◆ WORK REQUIRED: Repeat every line of the entries below word for word, leaving out the pictures.

◆ STORED DATA:
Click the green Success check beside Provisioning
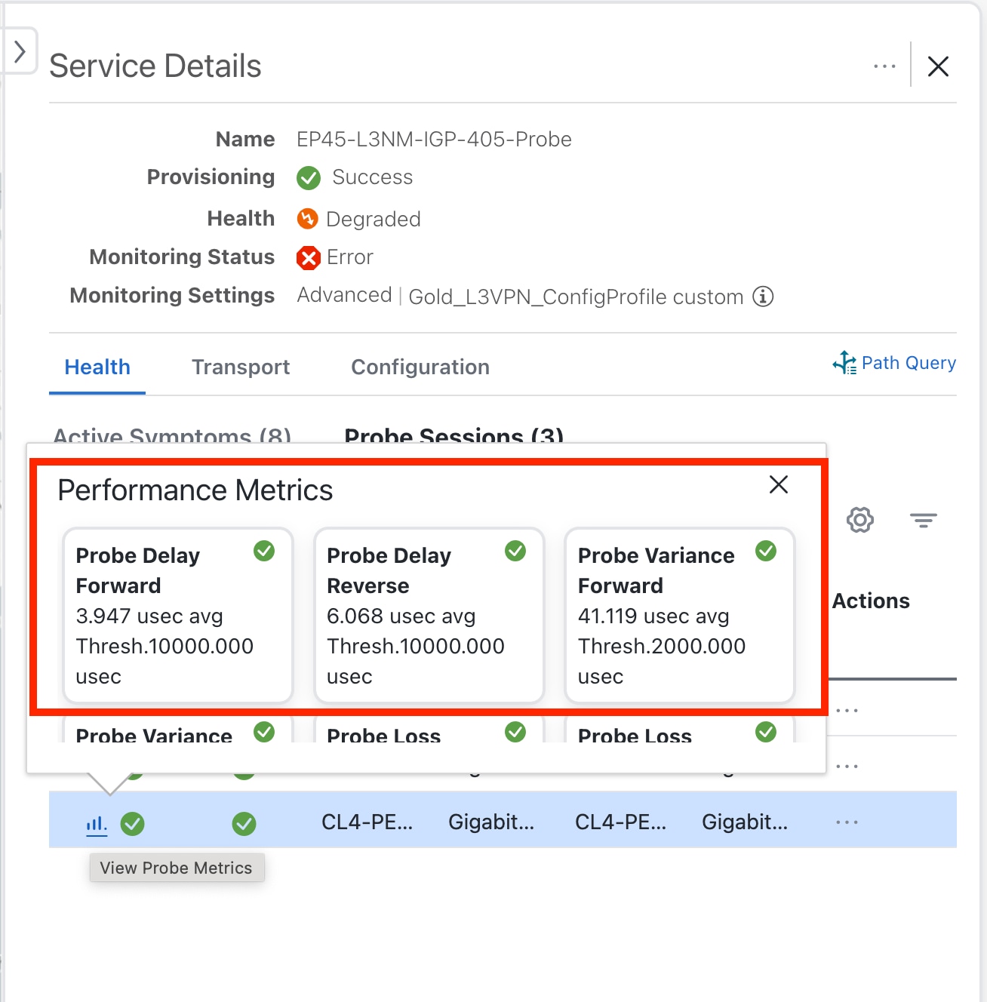The image size is (987, 1002). pos(308,178)
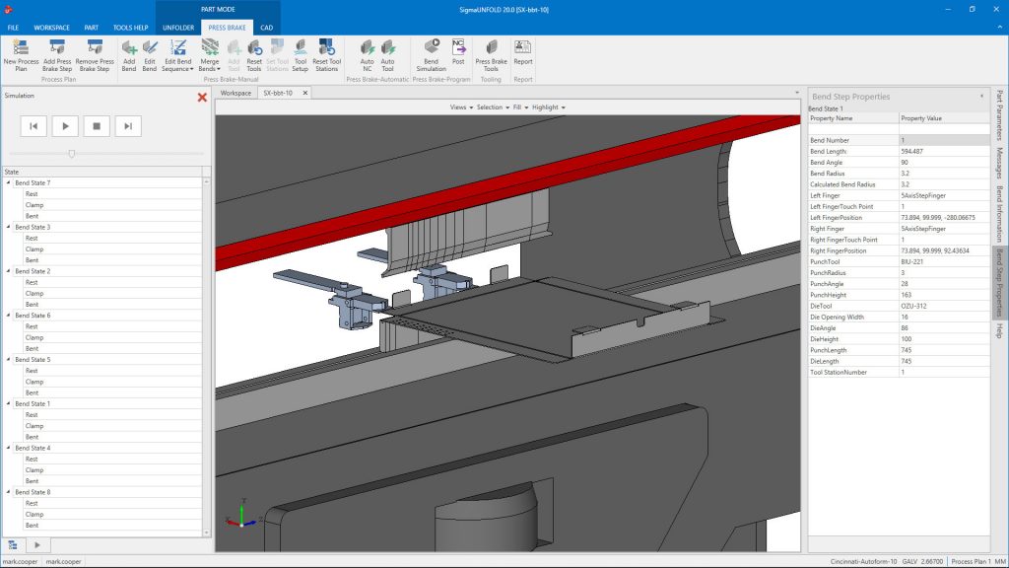1009x568 pixels.
Task: Switch to the PRESS BRAKE ribbon tab
Action: coord(228,28)
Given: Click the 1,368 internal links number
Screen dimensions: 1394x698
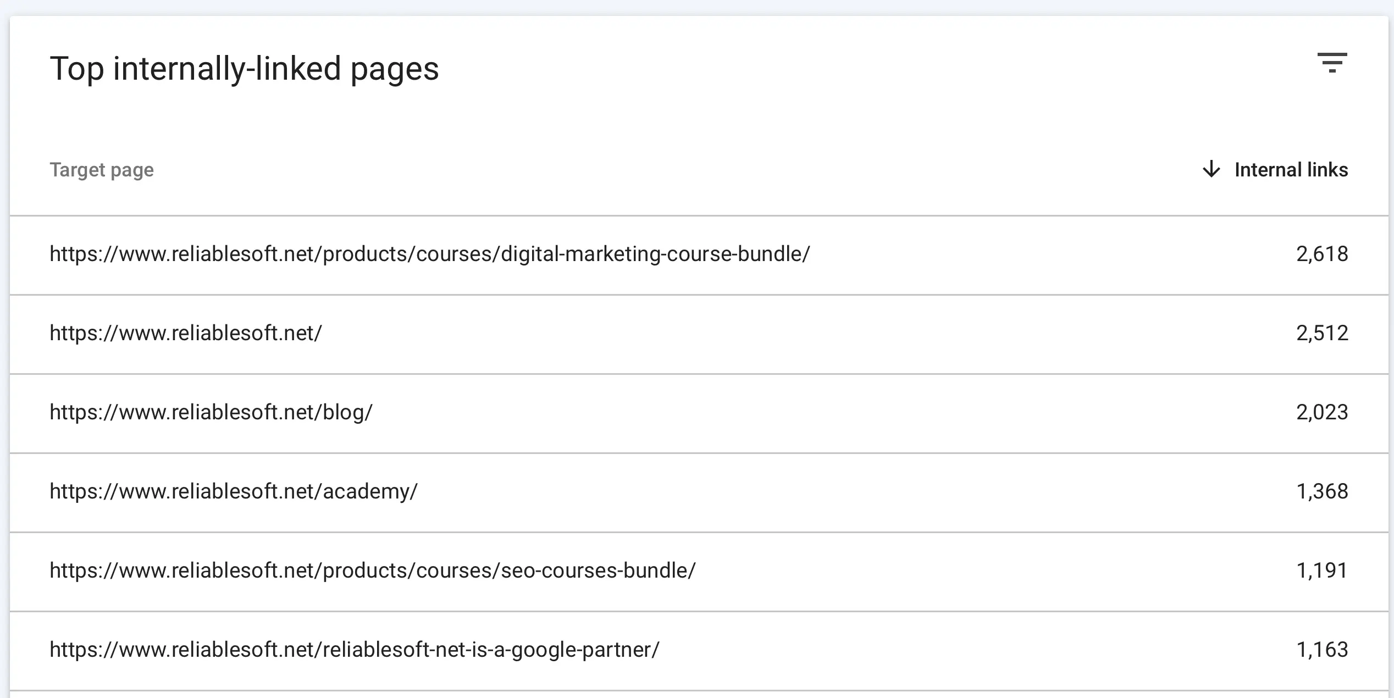Looking at the screenshot, I should 1321,491.
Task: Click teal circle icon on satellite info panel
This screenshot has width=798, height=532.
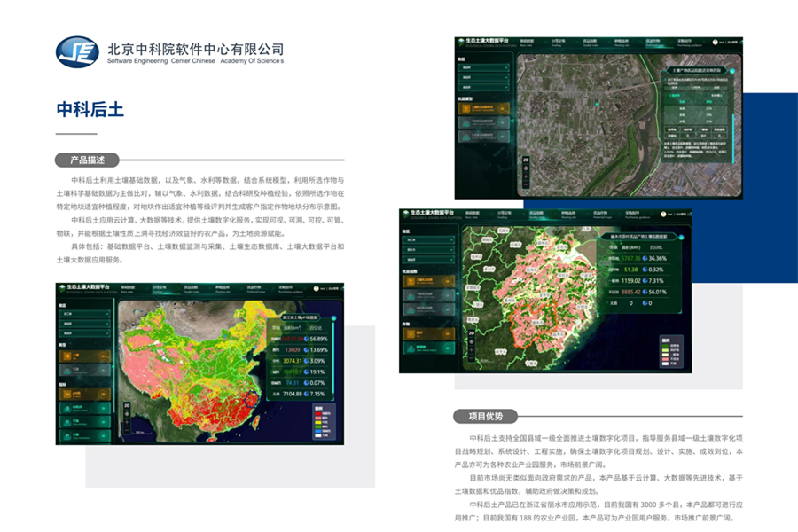Action: click(x=732, y=69)
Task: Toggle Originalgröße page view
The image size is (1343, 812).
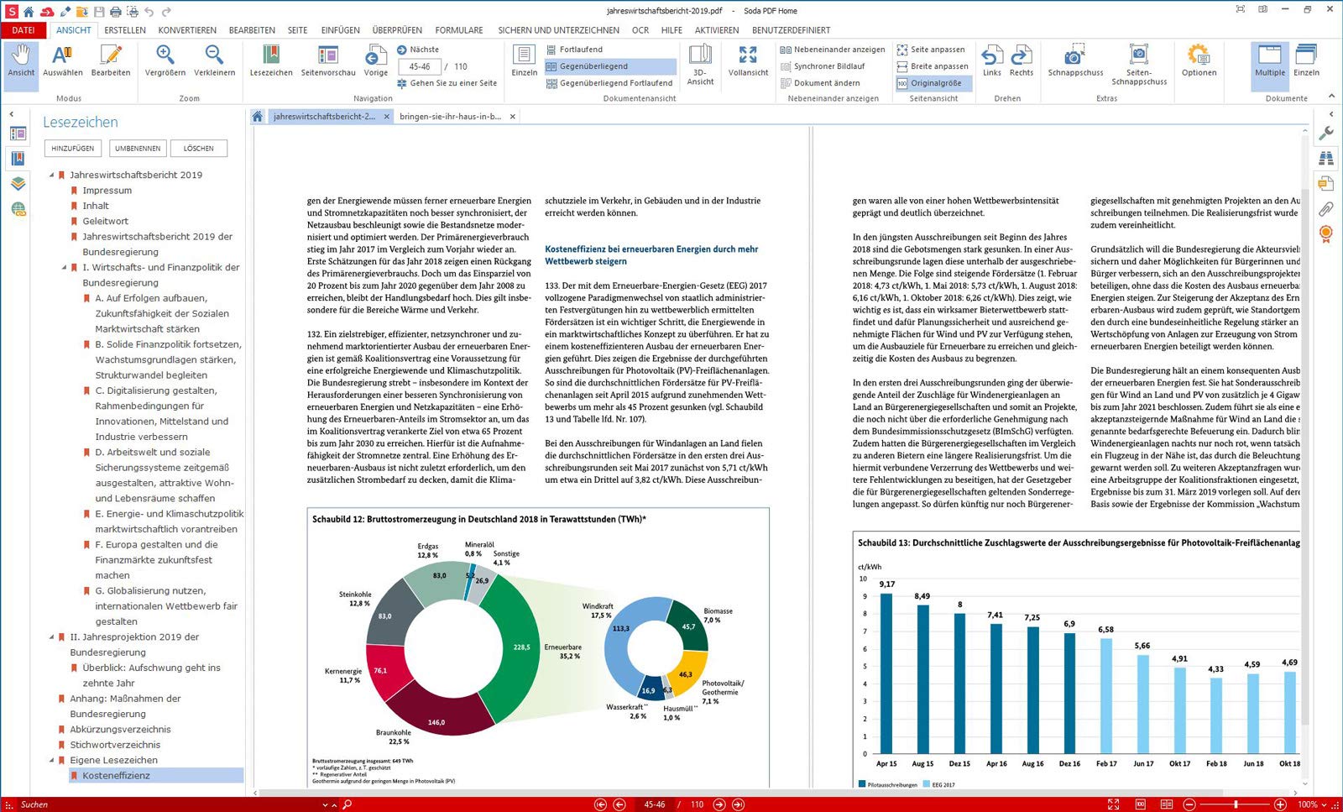Action: [930, 83]
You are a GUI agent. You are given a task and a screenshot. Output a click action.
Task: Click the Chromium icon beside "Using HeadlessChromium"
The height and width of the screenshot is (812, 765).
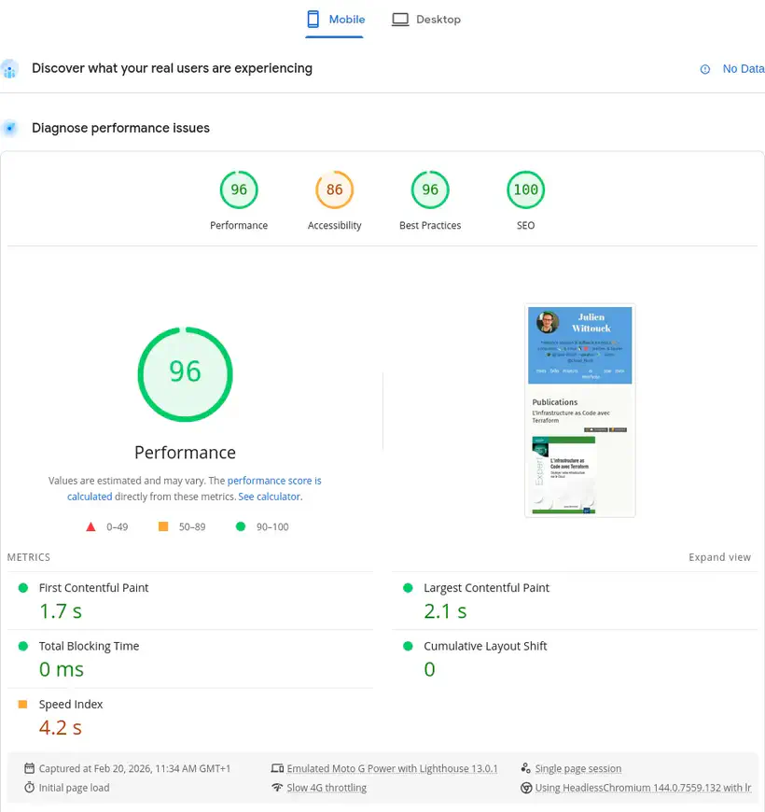(526, 788)
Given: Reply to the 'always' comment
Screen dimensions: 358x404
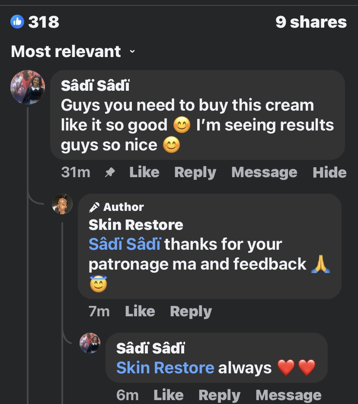Looking at the screenshot, I should (219, 395).
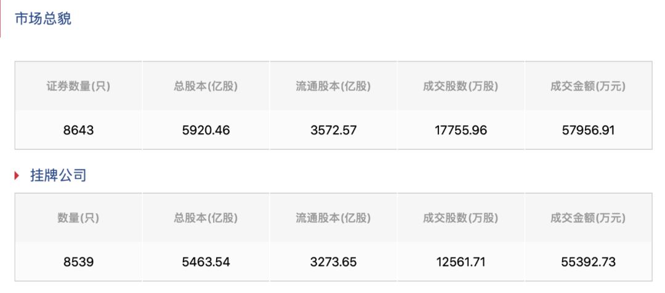
Task: Click the 57956.91 turnover amount value
Action: click(x=588, y=130)
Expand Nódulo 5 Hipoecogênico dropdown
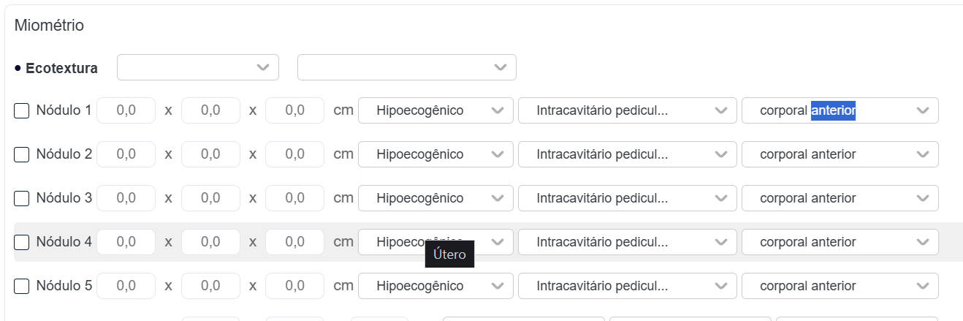 point(435,286)
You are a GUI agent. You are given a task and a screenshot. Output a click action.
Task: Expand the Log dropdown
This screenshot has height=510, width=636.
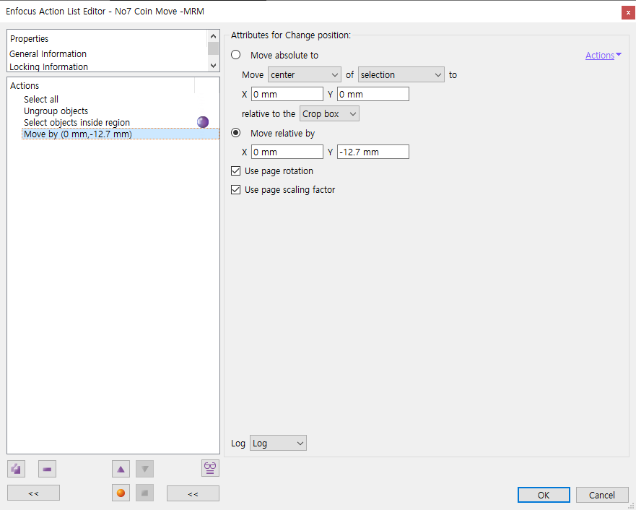[x=278, y=444]
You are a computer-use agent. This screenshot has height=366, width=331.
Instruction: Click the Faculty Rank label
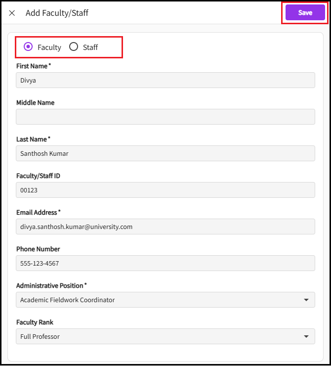[x=34, y=322]

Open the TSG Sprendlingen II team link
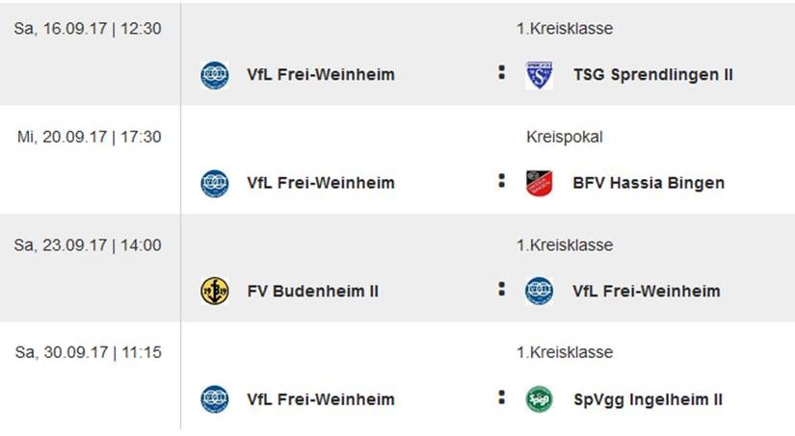(x=653, y=75)
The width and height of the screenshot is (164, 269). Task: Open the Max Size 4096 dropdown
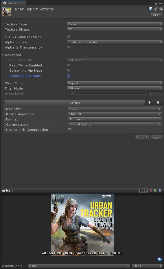[115, 109]
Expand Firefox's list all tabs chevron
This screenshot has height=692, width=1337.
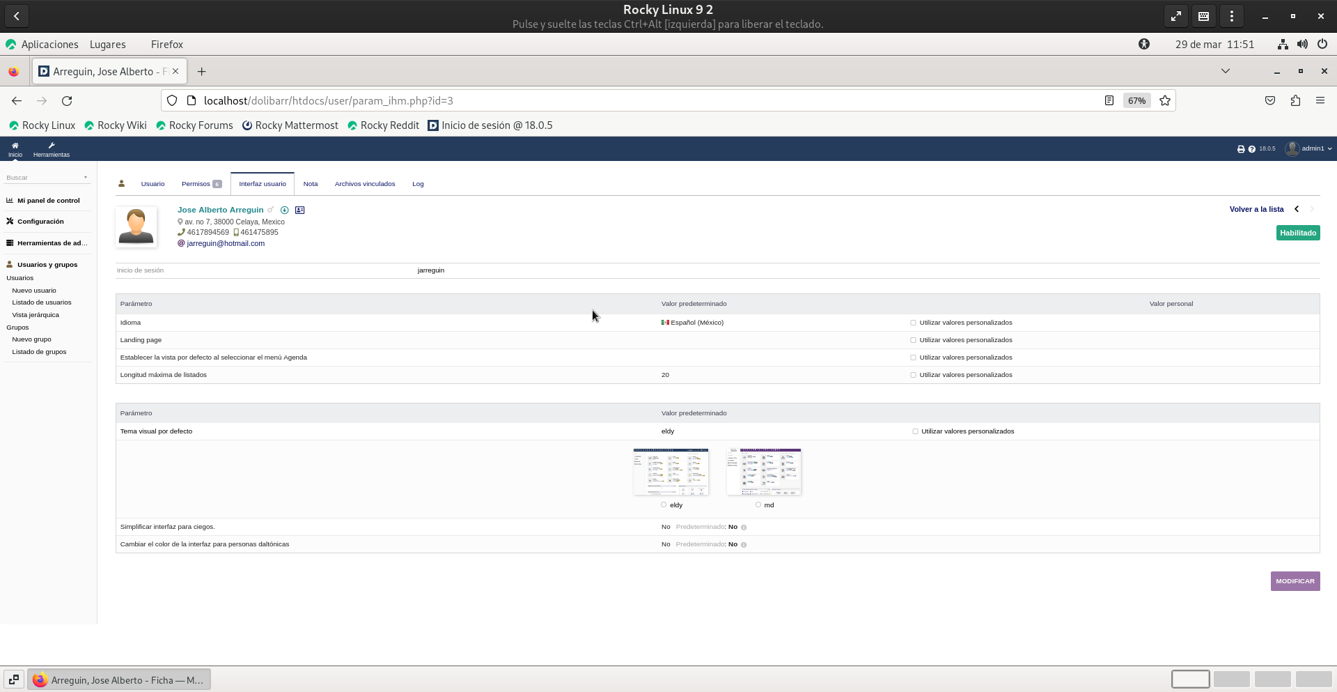[x=1225, y=71]
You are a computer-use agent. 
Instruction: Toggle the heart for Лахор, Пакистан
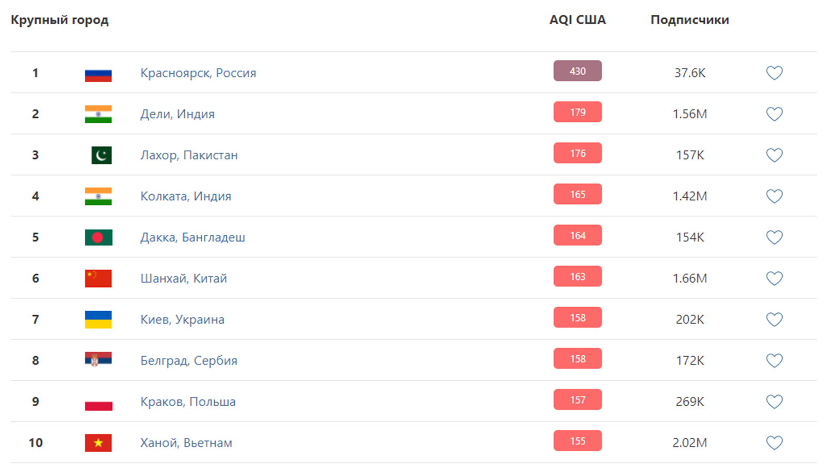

◆ REPLY:
Click the green Success check beside Provisioning
The image size is (987, 1002). pos(308,178)
1009x568 pixels.
Task: Switch to the PRESS BRAKE ribbon tab
Action: coord(228,28)
Given: Click the 1,368 internal links number
Screen dimensions: 1394x698
Looking at the screenshot, I should 1321,491.
Task: Click teal circle icon on satellite info panel
This screenshot has width=798, height=532.
Action: click(x=732, y=69)
Task: Toggle Originalgröße page view
The image size is (1343, 812).
Action: [930, 83]
You are a GUI agent. You are given a task and a screenshot. Output a click action.
Task: Click the Chromium icon beside "Using HeadlessChromium"
The height and width of the screenshot is (812, 765).
(526, 788)
Given: Reply to the 'always' comment
Screen dimensions: 358x404
Looking at the screenshot, I should (219, 395).
Task: Click the 57956.91 turnover amount value
Action: click(x=588, y=130)
Expand Nódulo 5 Hipoecogênico dropdown
 point(435,286)
You are a GUI agent. You are given a task and a screenshot. Output a click action.
Task: Expand the Log dropdown
This screenshot has height=510, width=636.
[x=278, y=444]
You are a computer-use agent. This screenshot has height=366, width=331.
Instruction: Click the Faculty Rank label
[x=34, y=322]

Open the TSG Sprendlingen II team link
(x=653, y=75)
The width and height of the screenshot is (164, 269). Task: Open the Max Size 4096 dropdown
[115, 109]
Expand Firefox's list all tabs chevron
This screenshot has height=692, width=1337.
[x=1225, y=71]
You are a computer-use agent. 
Instruction: Toggle the heart for Лахор, Пакистан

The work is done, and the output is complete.